REQUIRED WORK
Write the rows below as a JSON list of strings, with one string per line, no blank lines, and the pictures left out.
*** TASK INPUTS ***
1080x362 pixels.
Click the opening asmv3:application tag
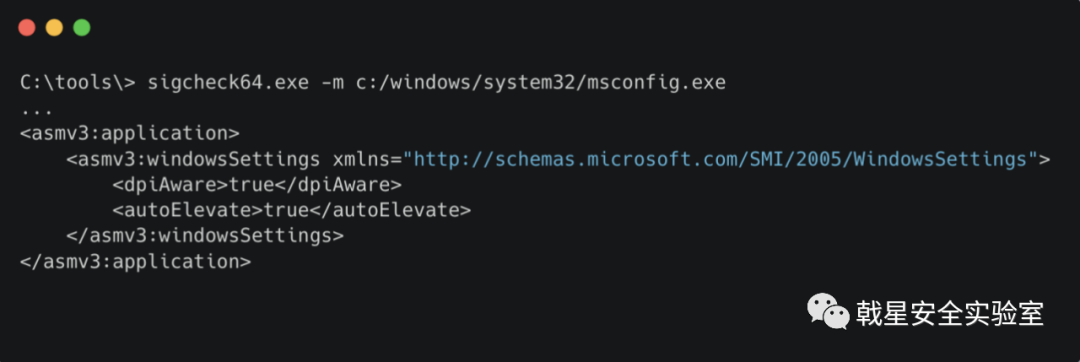[x=129, y=134]
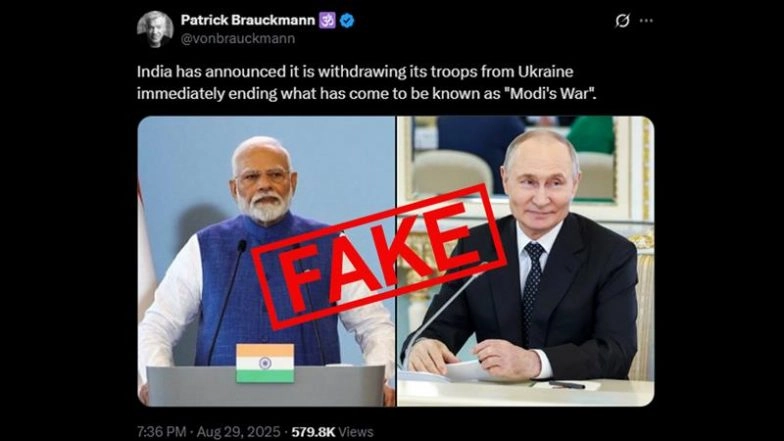Open left photo of the man at the podium
Screen dimensions: 784x441
266,261
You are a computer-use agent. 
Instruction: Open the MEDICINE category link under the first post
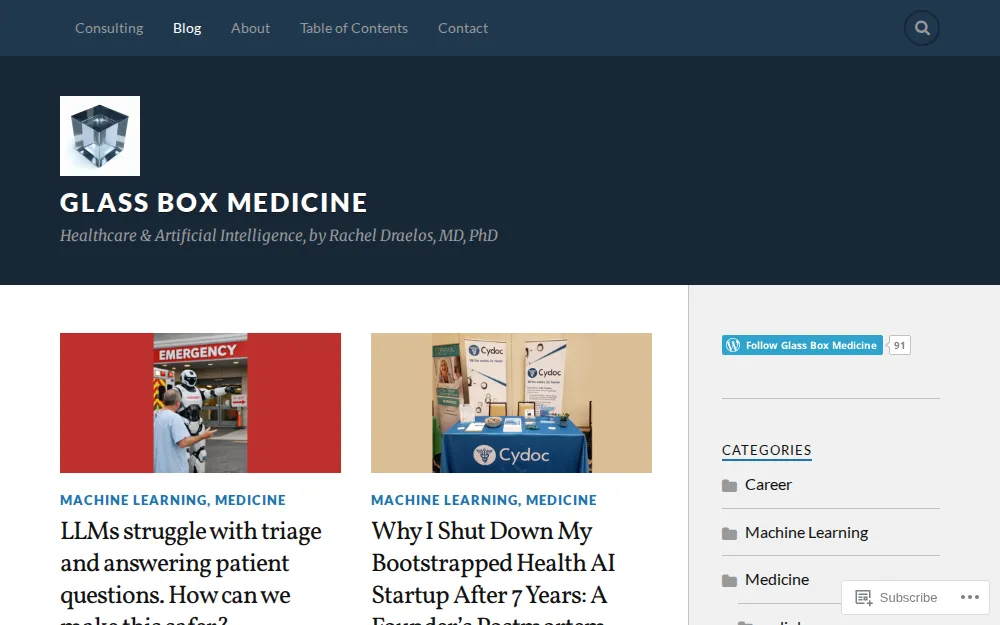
***
RESPONSE FOR THIS EXERCISE
[
  "1080x362 pixels.",
  "Click the opening asmv3:application tag",
  "[x=129, y=134]",
  "Open left photo of the man at the podium",
  "Screen dimensions: 784x441",
  "266,261",
  "You are a computer-use agent. ",
  "Instruction: Open the MEDICINE category link under the first post"
]